Collection entries
____

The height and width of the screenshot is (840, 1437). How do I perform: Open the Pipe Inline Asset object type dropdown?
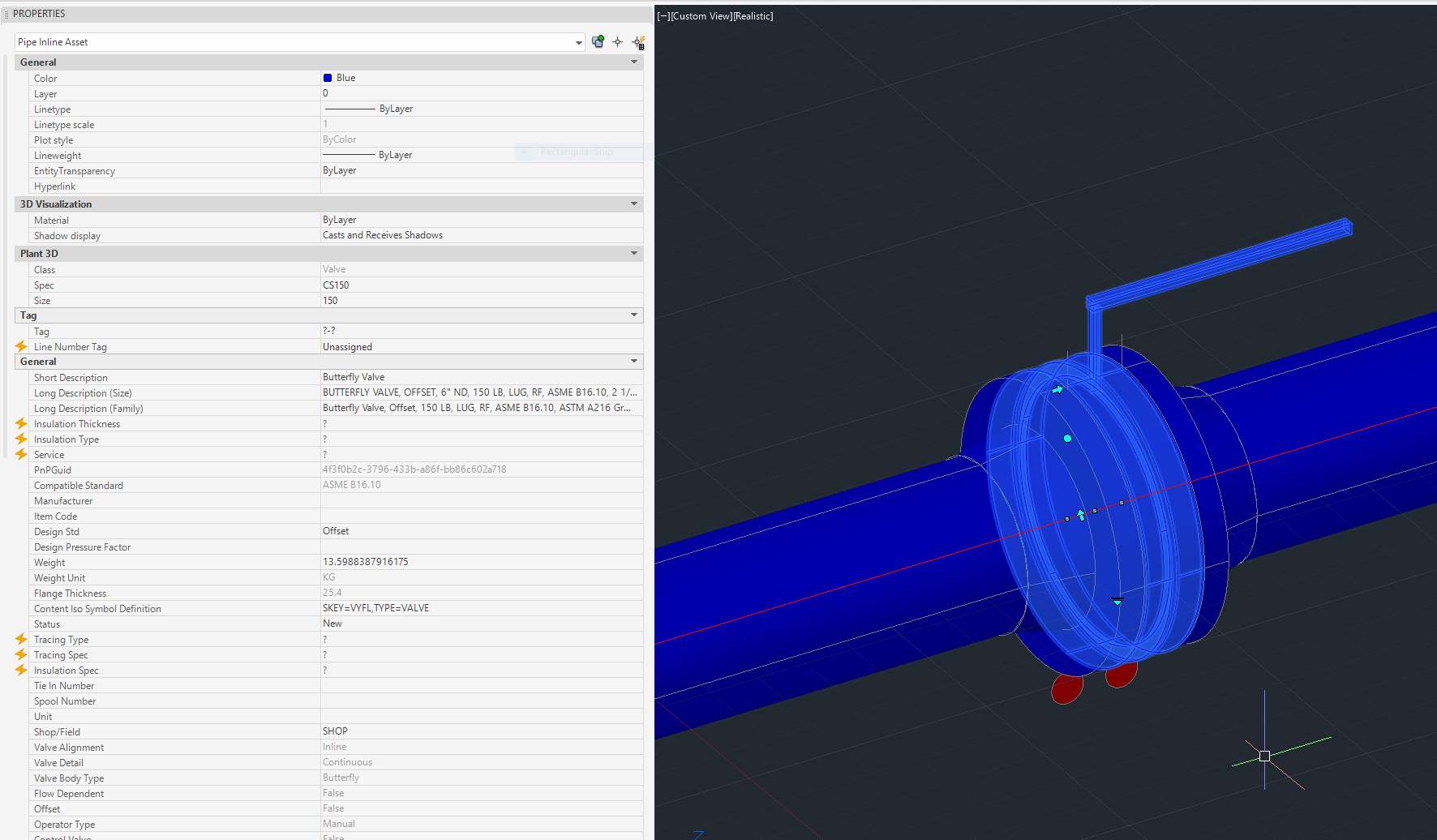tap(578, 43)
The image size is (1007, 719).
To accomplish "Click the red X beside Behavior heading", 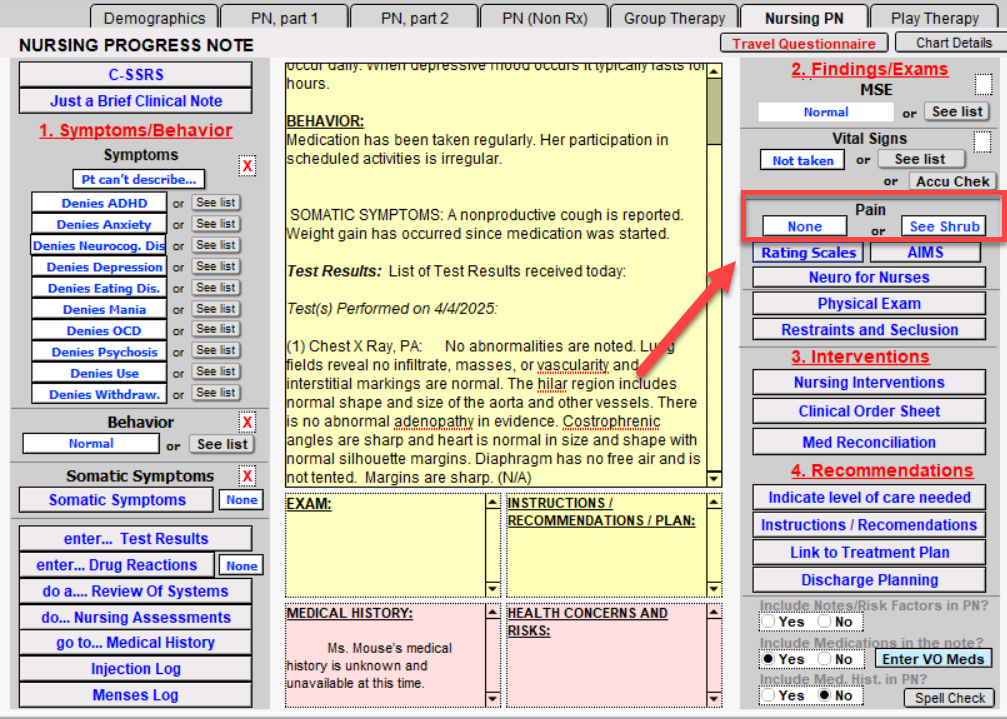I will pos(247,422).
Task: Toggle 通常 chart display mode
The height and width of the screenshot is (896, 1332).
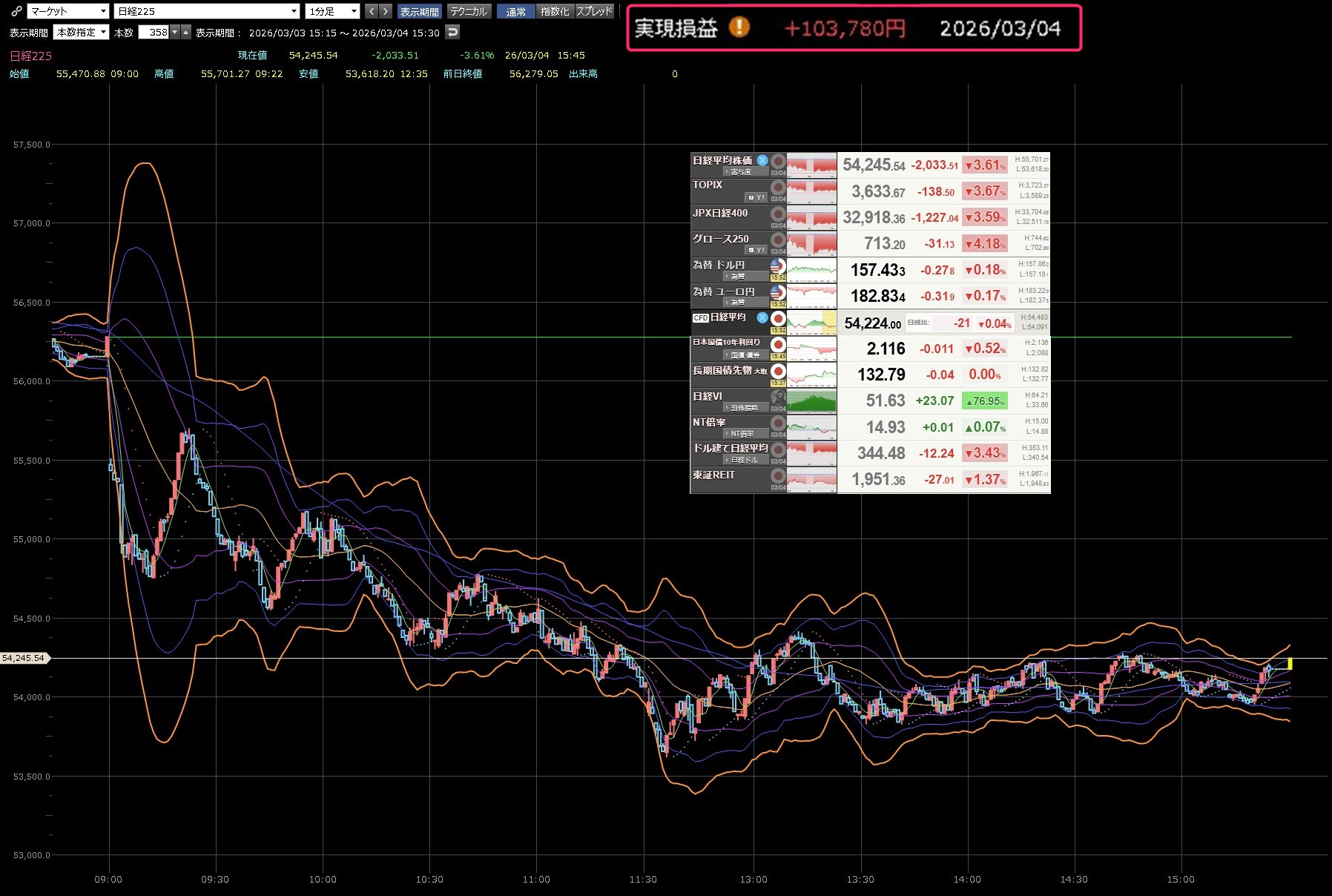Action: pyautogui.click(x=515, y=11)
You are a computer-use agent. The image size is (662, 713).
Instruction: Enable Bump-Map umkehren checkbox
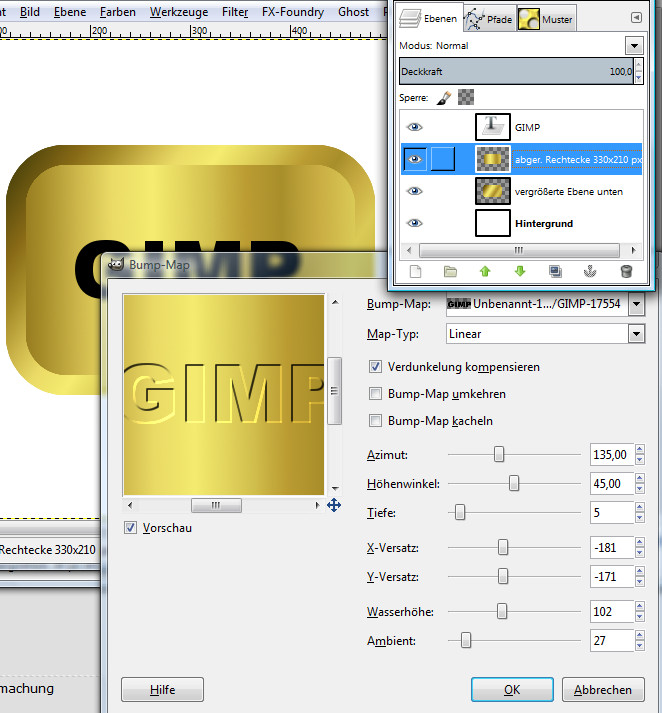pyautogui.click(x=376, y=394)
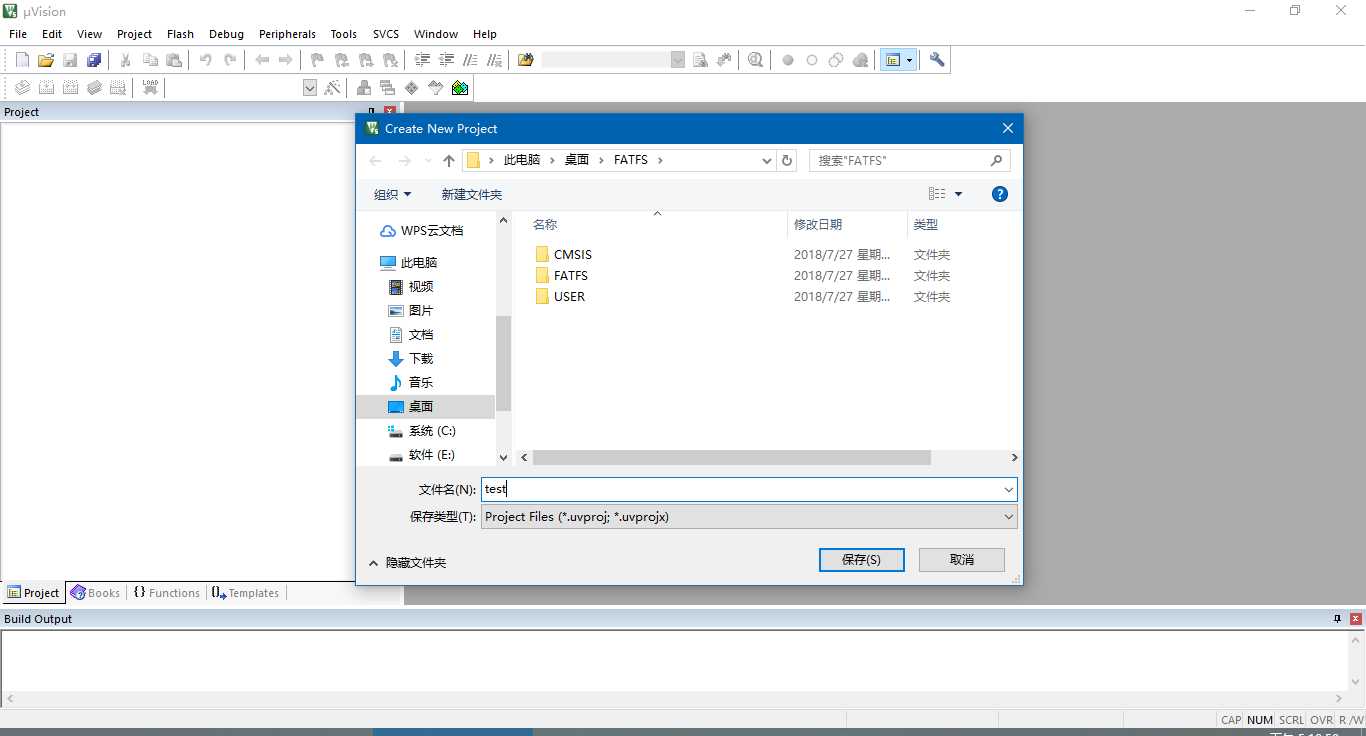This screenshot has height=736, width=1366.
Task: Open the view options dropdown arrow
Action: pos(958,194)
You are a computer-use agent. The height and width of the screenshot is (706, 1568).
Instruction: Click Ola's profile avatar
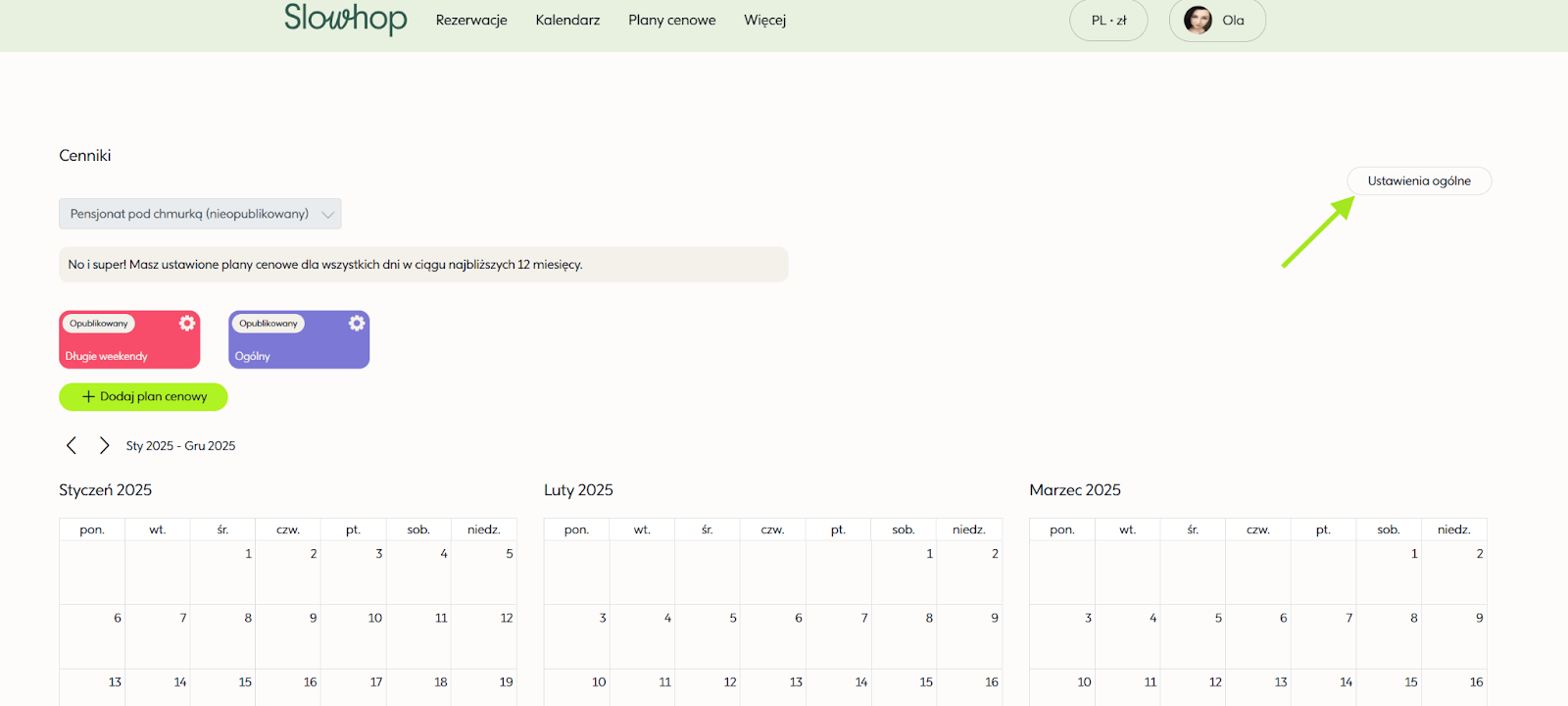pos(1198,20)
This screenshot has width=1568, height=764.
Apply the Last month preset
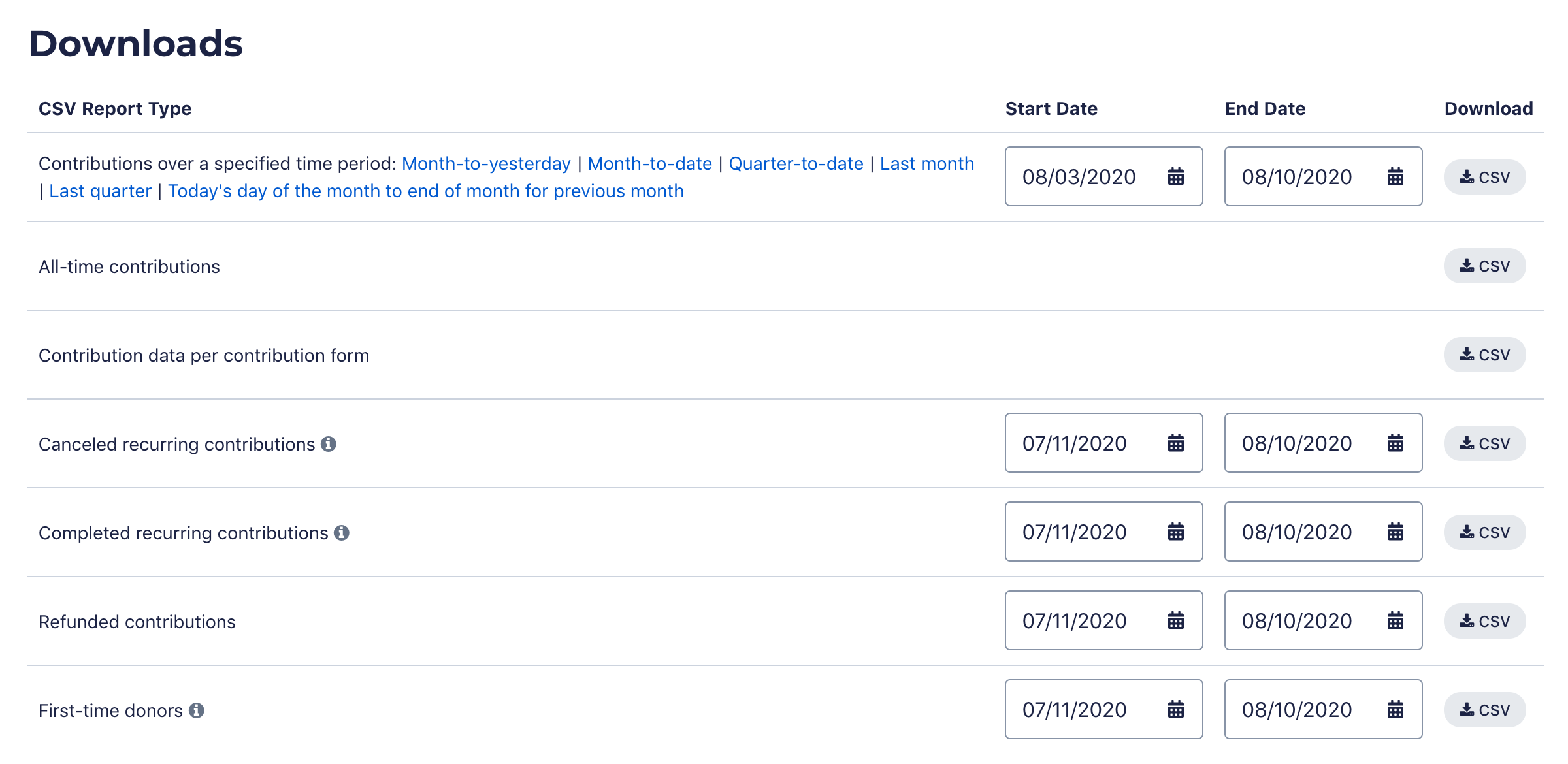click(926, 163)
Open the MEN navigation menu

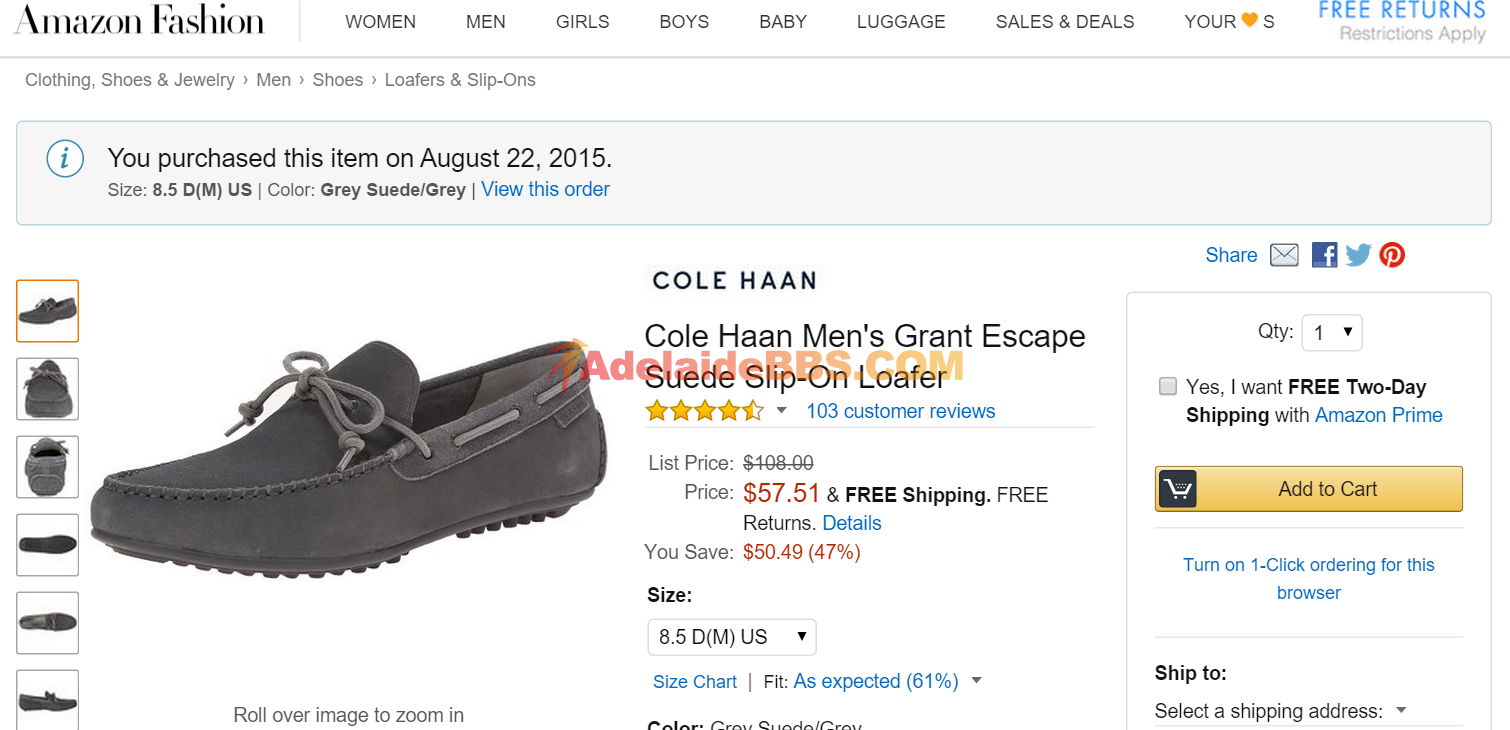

____

→ **Task objective**: Would you copy out each line of the records above where the word "size" occurs?

→ **Solved exercise**:
The image size is (1007, 719).
You are a computer-use agent. The image size is (662, 713).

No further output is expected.